_RECORDS SHOWN:_
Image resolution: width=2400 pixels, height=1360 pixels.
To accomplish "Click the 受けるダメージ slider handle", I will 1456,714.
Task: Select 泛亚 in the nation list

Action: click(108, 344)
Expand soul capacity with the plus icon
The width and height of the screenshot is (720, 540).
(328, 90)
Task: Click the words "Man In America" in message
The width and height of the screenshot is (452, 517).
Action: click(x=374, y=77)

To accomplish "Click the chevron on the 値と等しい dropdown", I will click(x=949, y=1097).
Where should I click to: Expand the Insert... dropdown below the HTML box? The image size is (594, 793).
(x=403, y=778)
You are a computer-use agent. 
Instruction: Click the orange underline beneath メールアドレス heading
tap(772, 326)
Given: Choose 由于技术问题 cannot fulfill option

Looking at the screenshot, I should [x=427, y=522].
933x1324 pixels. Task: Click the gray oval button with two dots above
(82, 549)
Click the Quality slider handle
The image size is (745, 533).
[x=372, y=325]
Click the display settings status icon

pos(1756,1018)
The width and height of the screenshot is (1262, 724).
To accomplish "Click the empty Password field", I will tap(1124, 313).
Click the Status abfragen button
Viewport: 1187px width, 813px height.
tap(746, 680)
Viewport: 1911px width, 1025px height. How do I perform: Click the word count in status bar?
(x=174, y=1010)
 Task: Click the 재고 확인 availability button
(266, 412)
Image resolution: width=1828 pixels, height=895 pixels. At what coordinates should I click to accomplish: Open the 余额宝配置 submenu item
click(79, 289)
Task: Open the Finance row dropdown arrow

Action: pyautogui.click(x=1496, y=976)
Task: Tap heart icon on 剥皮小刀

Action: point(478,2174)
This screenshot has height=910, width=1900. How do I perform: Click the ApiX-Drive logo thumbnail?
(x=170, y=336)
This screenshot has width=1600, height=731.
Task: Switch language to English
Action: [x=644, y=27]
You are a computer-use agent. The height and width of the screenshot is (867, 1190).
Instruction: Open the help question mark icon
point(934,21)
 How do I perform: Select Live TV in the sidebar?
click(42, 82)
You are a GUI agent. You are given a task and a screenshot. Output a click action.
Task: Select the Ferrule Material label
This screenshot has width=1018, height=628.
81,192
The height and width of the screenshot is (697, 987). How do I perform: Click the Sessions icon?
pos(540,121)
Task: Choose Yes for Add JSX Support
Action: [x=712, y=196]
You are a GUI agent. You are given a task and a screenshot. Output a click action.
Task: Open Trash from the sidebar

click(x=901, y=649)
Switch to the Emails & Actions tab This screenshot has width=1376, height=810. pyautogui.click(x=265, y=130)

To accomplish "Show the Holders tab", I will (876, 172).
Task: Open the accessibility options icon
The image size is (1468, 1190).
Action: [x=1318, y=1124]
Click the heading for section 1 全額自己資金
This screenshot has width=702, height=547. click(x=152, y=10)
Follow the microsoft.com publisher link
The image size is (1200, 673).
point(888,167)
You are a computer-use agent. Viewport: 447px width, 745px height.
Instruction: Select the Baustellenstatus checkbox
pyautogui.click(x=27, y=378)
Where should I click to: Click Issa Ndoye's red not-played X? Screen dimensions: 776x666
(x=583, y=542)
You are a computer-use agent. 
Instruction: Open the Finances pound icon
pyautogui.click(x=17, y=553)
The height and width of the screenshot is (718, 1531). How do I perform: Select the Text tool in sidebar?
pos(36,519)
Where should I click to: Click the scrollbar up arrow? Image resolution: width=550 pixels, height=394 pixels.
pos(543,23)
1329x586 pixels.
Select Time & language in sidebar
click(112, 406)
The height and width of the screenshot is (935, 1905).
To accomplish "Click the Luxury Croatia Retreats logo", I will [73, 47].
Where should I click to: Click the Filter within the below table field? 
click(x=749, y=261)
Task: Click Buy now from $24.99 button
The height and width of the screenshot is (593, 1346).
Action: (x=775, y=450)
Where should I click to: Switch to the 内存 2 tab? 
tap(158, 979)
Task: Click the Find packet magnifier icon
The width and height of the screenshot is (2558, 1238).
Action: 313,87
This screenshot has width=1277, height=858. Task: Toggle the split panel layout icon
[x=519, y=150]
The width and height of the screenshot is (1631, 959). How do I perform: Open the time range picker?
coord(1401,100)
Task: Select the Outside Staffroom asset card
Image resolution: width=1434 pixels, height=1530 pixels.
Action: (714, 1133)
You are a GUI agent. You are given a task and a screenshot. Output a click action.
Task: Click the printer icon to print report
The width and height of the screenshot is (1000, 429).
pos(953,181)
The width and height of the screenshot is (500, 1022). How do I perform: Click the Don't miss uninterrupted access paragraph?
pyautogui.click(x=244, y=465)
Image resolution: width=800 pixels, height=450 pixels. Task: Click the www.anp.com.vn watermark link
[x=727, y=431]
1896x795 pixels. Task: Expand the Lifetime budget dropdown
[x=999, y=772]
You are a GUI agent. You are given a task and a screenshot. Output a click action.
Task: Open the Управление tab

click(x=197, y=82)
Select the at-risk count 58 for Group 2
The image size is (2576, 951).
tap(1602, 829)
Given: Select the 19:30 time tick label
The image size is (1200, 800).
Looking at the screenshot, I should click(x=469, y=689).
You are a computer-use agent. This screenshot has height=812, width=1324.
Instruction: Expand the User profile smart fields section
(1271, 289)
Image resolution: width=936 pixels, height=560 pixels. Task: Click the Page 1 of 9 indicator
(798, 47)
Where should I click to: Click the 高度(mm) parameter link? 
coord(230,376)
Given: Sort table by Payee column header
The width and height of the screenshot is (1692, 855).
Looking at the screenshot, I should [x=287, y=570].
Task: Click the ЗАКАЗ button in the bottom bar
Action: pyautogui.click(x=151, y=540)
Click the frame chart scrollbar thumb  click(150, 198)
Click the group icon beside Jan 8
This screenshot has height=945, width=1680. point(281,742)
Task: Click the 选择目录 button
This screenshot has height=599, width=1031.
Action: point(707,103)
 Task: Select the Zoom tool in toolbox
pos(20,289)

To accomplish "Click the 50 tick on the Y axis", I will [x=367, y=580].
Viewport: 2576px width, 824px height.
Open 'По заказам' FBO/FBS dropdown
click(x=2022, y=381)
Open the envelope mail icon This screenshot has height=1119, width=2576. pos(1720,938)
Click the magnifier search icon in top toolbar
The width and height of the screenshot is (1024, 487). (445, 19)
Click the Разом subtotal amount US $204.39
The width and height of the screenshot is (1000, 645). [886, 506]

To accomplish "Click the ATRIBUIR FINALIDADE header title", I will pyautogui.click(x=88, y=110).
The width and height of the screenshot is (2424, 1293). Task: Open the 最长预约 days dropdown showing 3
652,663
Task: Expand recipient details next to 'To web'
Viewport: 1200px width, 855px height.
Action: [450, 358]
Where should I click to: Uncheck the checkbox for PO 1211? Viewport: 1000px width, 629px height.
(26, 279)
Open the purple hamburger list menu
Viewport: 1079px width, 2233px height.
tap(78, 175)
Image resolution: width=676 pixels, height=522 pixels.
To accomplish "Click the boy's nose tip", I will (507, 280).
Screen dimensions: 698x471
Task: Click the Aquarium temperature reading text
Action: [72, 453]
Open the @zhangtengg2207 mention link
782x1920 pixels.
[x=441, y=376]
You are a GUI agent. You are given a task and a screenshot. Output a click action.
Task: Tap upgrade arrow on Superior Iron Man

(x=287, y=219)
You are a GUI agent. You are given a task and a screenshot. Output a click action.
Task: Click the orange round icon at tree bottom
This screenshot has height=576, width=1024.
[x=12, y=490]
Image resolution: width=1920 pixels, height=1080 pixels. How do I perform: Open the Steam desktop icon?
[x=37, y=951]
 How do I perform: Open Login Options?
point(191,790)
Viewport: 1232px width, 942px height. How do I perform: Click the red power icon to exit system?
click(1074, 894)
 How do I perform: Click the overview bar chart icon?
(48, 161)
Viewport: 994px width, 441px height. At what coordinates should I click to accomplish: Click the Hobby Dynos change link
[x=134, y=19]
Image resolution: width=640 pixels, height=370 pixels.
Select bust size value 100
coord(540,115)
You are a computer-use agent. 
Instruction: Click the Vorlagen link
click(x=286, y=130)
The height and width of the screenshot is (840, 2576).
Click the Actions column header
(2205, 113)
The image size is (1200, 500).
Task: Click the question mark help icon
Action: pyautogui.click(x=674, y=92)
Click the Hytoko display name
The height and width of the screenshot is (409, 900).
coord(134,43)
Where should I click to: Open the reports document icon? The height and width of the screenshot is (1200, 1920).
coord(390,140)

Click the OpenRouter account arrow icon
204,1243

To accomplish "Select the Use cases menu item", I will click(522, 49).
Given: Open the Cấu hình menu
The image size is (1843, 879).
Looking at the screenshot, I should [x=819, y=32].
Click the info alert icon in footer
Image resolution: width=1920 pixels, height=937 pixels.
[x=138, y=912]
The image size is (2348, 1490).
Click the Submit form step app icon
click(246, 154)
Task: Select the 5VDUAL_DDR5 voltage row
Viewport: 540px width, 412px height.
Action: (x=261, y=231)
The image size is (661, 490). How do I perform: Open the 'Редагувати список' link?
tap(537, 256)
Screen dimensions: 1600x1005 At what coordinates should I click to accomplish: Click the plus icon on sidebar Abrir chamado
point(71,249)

_DIRECTION:_ Update the lines from the one containing "The image size is (2348, 1490)." through the end of the records, replacing "plus icon" with "add icon" and leaving everything else unchanged. Give only those lines.

_EXERCISE ANSWER:_
The image size is (2348, 1490).
Click the Submit form step app icon
click(246, 154)
Task: Select the 5VDUAL_DDR5 voltage row
Viewport: 540px width, 412px height.
Action: (x=261, y=231)
The image size is (661, 490). How do I perform: Open the 'Редагувати список' link?
tap(537, 256)
Screen dimensions: 1600x1005 At what coordinates should I click to accomplish: Click the add icon on sidebar Abrir chamado
point(71,249)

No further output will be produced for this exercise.